## 13.12 Example using the birthweight data

As an example of the ideas discussed above, we will return to the multivariable linear regression model we have previous defined, relating birthweight to length of pregnancy and mother's height. We will consider how this model can be presented and interpreted differently, depending on the aims of the analysis. 

Recall the model is defined as:

$$\text{Model 3: } y_i = \beta_0 + \beta_1 l_i + \beta_2h_i +  \epsilon_i $$

A DAG depicting the assumed relationships between the variables in the model, and R output summarising the results of the model are given below. 

```{figure} Images/ExampleDAG.png
---
height: 600px
name: ExampleDAG
---
```

In [1]:
summary(model3)
confint(model3, parm=c(2,3), level=0.95)

ERROR: Error in summary(model3): object 'model3' not found


### 13.12.1 Analysis of risk factors

Suppose our aim was to explore length of pregnancy and mother's height as potential "risk factors" of birthweight. Then we would interpret these results as follows: 

After adjusting for mother's height, a daily increase in length of pregnancy was associated with an increase of 0.45 (0.39-0.51) ounces in mean birthweight. After adjusting for length of pregnancy, an increase of one inch the mother's height was associated with an increase of 1.28 (0.90-1.65) ounces in mean birthweight. 

Since 0 is not included in the 95\% confidence intervals for height or length of pregnancy, we can conclude that there is evidence of conditional associations between mother's height and birthweight, and length of pregnancy and birthweight. 
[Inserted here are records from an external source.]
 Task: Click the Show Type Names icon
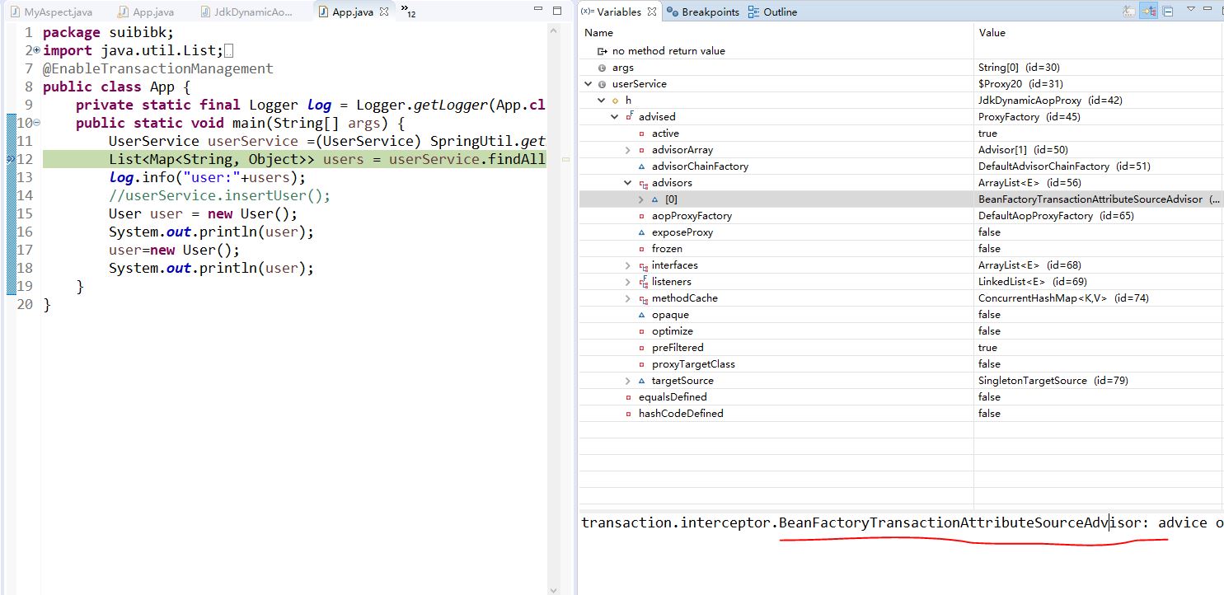1128,12
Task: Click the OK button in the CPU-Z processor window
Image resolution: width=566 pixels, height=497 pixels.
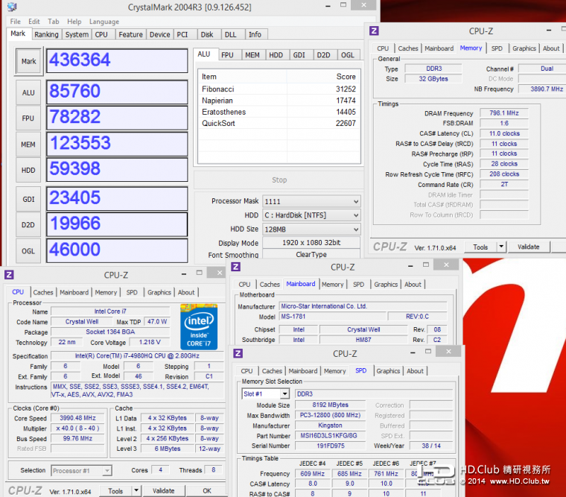Action: point(206,491)
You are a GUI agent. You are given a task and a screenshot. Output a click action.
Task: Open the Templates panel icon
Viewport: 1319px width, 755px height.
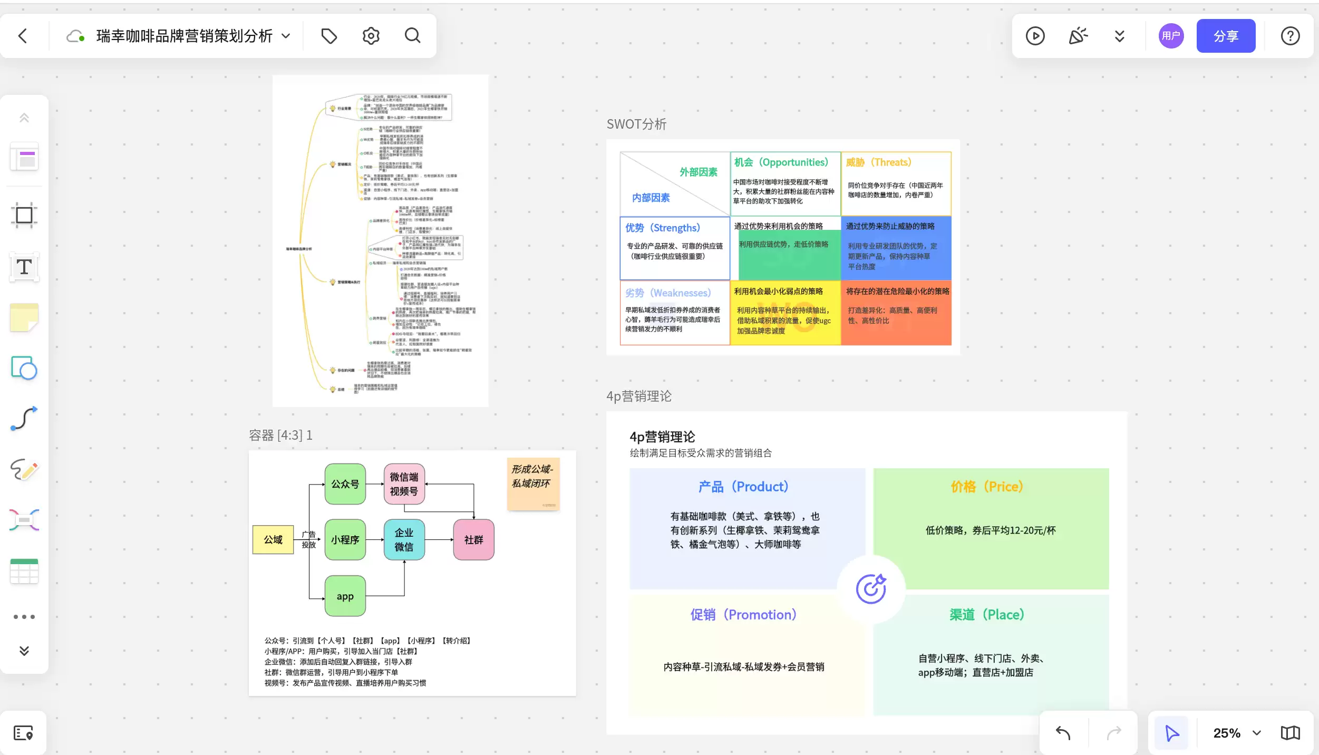point(24,157)
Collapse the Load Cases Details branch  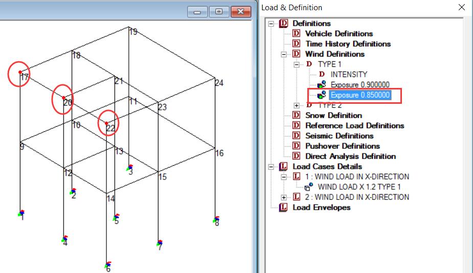[271, 167]
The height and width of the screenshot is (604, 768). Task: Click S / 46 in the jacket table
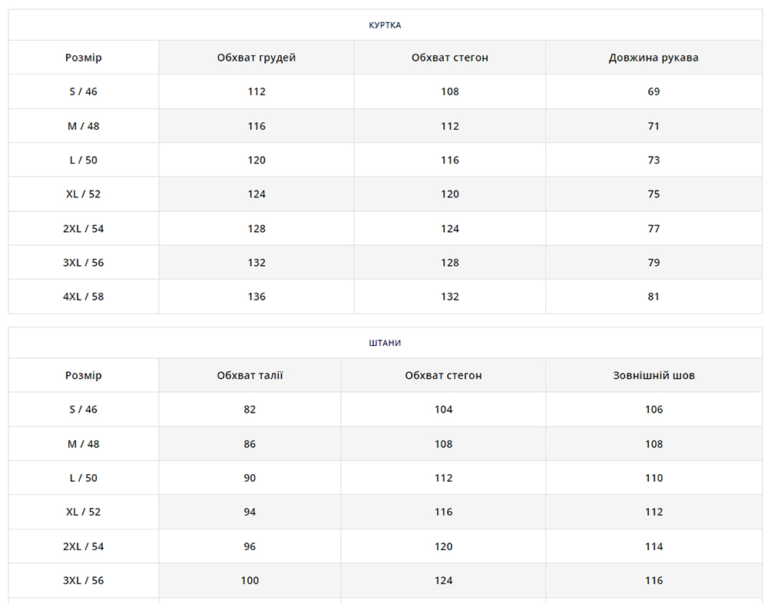tap(83, 91)
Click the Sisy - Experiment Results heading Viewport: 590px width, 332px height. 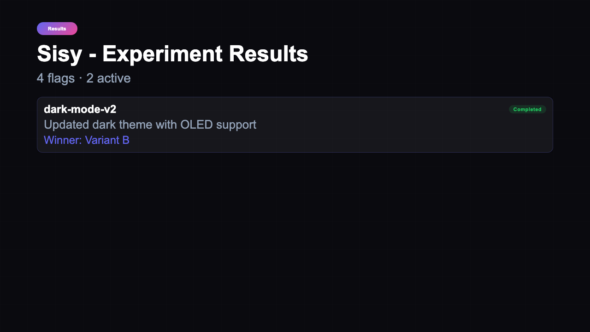point(172,53)
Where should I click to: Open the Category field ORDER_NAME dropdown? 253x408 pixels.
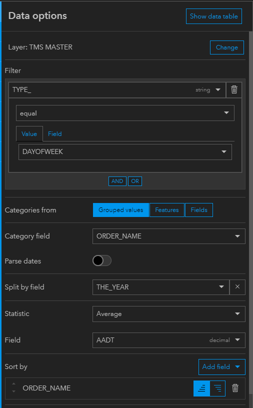169,236
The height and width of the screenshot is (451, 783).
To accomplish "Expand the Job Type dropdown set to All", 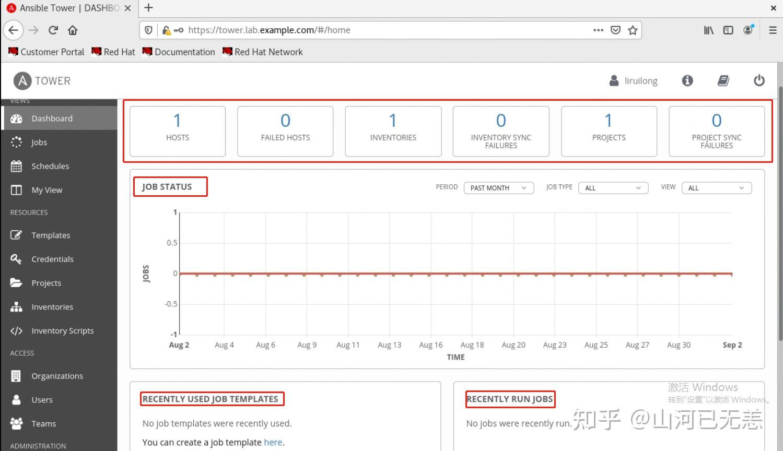I will pos(613,187).
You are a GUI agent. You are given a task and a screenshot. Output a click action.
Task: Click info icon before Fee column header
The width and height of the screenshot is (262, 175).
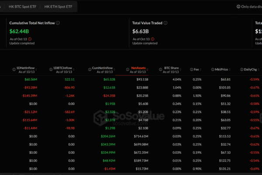pyautogui.click(x=192, y=69)
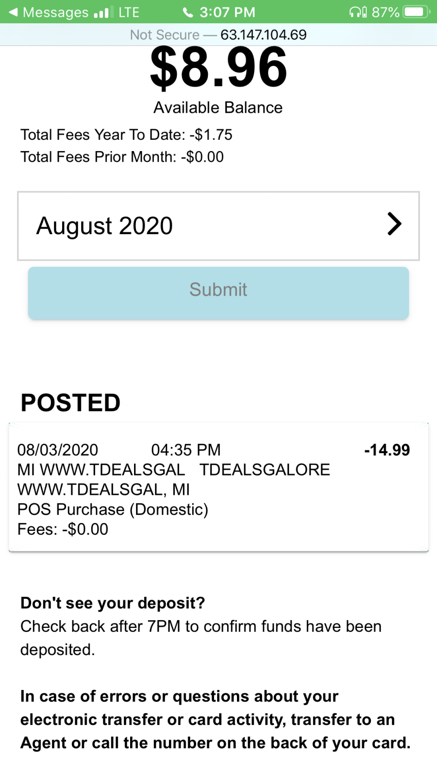Tap the Total Fees Year To Date line
437x777 pixels.
tap(126, 135)
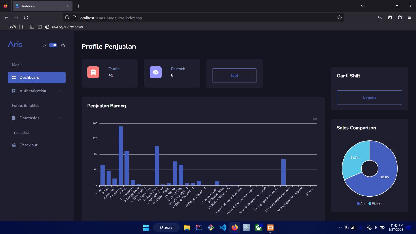Viewport: 416px width, 234px height.
Task: Open the list all tabs dropdown
Action: point(363,6)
### 13.12.2 Prediction analysis

Now suppose our aim was to predict the birthweight of future babies, using information on their mother's height and the length of pregnancy. We are now less interested in the estimated regression coefficients and more interested in the predicted values. For example, suppose we wanted to predict the birthweight of a baby whose mother was 66 inches and whose pregnancy lasted 200 days. We would obtain the relevant predicted value and its 95\% confidence interval: 

In [9]:
new.data<-data.frame(Gestational.Days=200,Maternal.Height=66)
predict(model3, newdata=new.data, interval="confidence", level=0.95)

fit,lwr,upr
86.16838,81.30474,91.03201


Or, we may wish to obtain the relevant prediction interval:

In [10]:
predict(model3, newdata=new.data, interval="prediction", level=0.95)

fit,lwr,upr
86.16838,53.54902,118.7877


Based on the above results, we would predict that a baby whose mother was 66 inches tall and whose pregancy lasted 200 days would weigh somewhere between 81.30 and 91.03 ounces. Additionally, we estimate that 95\% of babies whose mother was 66 inches tall and whose pregancy lasted 200 days would weigh between 53.55 and 118.79 ounces. 

It's important to also present statistics indicating the predictative performance of the model. In this case, $R^2=0.1969$, indicating that the model can only account for 19.7\% of the total variation in the outcome. 

### 13.12.3 Causal inference

Finally, suppose our aim was to estimate the causal effect of length of pregnancy on birthweight. As is shown in the DAG, we assumed that mother's height was a common cause of length of pregnancy and birthweight and therefore needed to adjust for it in the analysis to remove confounding bias. 

From the output above, we would report $\hat{\beta_1}=0.45$ and the 95\% confidence interval: (0.39, 0.51). Based on these results, we can conclude that length of pregnancy does have a causal effect on birthweight (since 0 does not lie within the confidence interval). However, the validity of these findings rely on the assumption that there are **no unmeasured variables causing confounding bias** (which is a very strong assumption and can be difficult to justify).

It is important to understand that we cannot interpret $\hat{\beta_2}$ in the same way as $\hat{\beta_1}$ in this analysis. We interpreted $\beta_1$ causally, because mother's height was the only confounding variable in the association between length of pregnancy and birthweight, and we controlled for it in the analysis. However, length of pregnancy is not a confounding variable for the association between mother's height and birthweight. In fact, length of pregnancy lies on the causal pathway between mother's height and birthweight, which means that some of the effect of mother's height on birthweight can be explained through the length of pregnancy. According to our DAG, the **total effect** of mother's height on birthweight comprises of two parts: (1) the **direct effect** (denoted by the path between height and birthweight) and (2) the **indirect effect** (denoted by the causal pathway that runs through length of pregnancy). Since we have adjusted for length of pregnancy in our analysis, we have controlled for the indirect effect of mother's height on birthweight and therefore $\hat{\beta}_2$ represents the direct effect only. 

It is a common mistake in medical research to interpret all the estimated regression coefficients from a multivariable model in the same way, but as our example has shown, this can be misleading. This problem is known in the literature as the **Table 2 fallacy**.